The horse, a fairly decent animal, drank greedily when Jeckie had pumped water into the trough, and as soon as he had taken his fill of this cheap commodity she opened the gate of the fold and let him out into the lane to pick up whatever he could get—that was an equally cheap way of feeding stock. Then, always with an eye to snatching up the potentialities of profit, she began to go round the farm buildings, looking for eggs. Hens, as all hen-wives know, are aggravating creatures, and will lay their eggs in any nook or corner. Jeckie knew where eggs were to be found—in beds of nettles, or under the stick-cast in the orchard, or behind the worn-out implements in the barn. Twice a day she or Rushie searched the precincts of Applecroft high and low rather than lose one of the precious things which went to make up so many dozen for market every Saturday, and when they had finished their labours it was always with the uneasy feeling that some perverse Black Spanish or Cochin China had successfully hidden away what would have brought in at any rate a few pence. But a few pence meant much. Though there were always eggs by the score in the wicker baskets in Jeckie's dairy, none were ever eaten by the family nor used for cooking purposes. That, indeed, would have been equivalent to eating money. Eggs meant other things—beef, bread, rent.
Jeckie's search after the morning's eggs took her up into the old pigeon-cote of the farm—an octagon building on the roof of the granary—wherein there had been no pigeons for a long time. Approached by a narrow, much-worn stone stairway, set between the walls of barn and granary, this cobwebbed and musty place was honeycombed from the broken floor to the dilapidated roof by nests of pigeon-holes. There were scores upon scores of them, and Jeckie never knew in which she might not find an egg. Consequently, in order to make an exhaustive search, it was necessary to climb all round the place, examining every row and every separate chamber. In doing this she had to pass the broken window, long destitute of the thick glass which had once been there. Looking through it, she saw her father coming up the lane from the village. At this, leaving her search to be resumed later, she went down to the fold again, carefully carrying her eggs before her in her bunched-up apron; for Jeckie knew that Farnish had been into Sicaster, the neighbouring market-town, that morning on a question that had to do with money, and whenever money was concerned her instincts were immediately aroused.
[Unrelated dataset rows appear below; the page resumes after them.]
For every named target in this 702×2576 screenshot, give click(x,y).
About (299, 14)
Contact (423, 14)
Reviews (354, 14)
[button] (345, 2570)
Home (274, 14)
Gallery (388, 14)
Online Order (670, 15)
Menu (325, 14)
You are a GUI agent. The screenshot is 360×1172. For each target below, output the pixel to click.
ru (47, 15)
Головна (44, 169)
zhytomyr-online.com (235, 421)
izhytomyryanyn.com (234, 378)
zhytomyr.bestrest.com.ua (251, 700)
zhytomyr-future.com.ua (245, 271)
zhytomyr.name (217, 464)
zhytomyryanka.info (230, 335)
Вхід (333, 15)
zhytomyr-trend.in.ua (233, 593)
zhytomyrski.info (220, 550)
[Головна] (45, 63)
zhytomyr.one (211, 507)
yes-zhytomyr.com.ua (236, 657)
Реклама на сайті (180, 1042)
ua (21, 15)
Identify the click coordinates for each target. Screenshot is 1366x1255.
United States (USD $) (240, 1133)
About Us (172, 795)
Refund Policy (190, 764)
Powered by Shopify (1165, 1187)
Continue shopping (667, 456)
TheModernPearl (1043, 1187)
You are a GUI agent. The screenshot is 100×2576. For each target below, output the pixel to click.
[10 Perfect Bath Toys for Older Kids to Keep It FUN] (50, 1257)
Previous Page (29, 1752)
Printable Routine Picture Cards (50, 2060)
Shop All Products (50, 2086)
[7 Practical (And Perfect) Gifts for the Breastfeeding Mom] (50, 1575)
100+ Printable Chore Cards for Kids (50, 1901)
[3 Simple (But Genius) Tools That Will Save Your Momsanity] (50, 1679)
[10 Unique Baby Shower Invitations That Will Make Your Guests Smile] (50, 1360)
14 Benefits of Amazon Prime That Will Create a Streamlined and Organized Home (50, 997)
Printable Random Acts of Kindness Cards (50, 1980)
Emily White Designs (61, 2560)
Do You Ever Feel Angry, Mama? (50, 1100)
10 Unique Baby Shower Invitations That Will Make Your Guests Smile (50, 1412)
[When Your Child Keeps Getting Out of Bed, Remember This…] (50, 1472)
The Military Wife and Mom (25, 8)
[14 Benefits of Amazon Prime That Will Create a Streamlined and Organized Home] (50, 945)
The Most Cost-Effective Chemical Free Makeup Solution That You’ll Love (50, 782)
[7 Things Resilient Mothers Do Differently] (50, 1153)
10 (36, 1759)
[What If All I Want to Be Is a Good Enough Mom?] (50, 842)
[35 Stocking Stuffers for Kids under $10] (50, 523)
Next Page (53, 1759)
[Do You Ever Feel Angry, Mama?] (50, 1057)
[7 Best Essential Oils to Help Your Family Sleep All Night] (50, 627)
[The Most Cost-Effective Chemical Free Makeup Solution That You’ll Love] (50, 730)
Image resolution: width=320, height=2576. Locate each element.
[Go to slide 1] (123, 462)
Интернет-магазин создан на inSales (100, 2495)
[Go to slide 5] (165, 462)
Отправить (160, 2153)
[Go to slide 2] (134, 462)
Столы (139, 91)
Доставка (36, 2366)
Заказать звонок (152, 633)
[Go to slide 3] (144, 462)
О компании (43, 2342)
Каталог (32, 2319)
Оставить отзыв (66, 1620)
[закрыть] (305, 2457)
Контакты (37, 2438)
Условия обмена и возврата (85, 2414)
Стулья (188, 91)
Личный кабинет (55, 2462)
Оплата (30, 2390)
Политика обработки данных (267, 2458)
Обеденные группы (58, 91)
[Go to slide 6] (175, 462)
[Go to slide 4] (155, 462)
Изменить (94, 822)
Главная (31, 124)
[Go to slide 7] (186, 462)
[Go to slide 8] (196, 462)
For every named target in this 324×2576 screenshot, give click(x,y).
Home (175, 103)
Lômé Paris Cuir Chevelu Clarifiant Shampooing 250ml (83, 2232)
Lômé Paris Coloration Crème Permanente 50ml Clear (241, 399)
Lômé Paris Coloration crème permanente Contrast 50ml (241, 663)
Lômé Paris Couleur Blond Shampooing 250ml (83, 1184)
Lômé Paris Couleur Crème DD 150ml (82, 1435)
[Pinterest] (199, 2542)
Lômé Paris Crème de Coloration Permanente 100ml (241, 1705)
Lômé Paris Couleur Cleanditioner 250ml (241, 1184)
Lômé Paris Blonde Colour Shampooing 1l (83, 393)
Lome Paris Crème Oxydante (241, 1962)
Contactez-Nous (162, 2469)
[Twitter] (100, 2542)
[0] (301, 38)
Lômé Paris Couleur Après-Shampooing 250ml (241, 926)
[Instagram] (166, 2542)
Farnish was riding into the fold as she regained it, and he got off his pony as she went towards him, and silently removing its saddle and bridle, turned it loose in the lane, to keep the horse company and find its dinner for itself. Carrying its furniture, he advanced in the direction of his daughter—a tall, lank, shambling man, with a wisp of yellowish-grey whisker on either side of a thin, weak face—and shook his head as he turned into the stable, where Jeckie silently followed him. He flung saddle and bridle into an empty manger, seated himself on a corn-bin, and, swinging his long legs, shook his head again.
"Well?" demanded Jeckie.
Farnish, for a long time, had found it difficult to encounter his elder daughter's steady and questioning gaze, and he did not meet it now. His eyes wandered restlessly about the stable, as if wondering out of which particular hole the next rat would look, and he made no show of speech.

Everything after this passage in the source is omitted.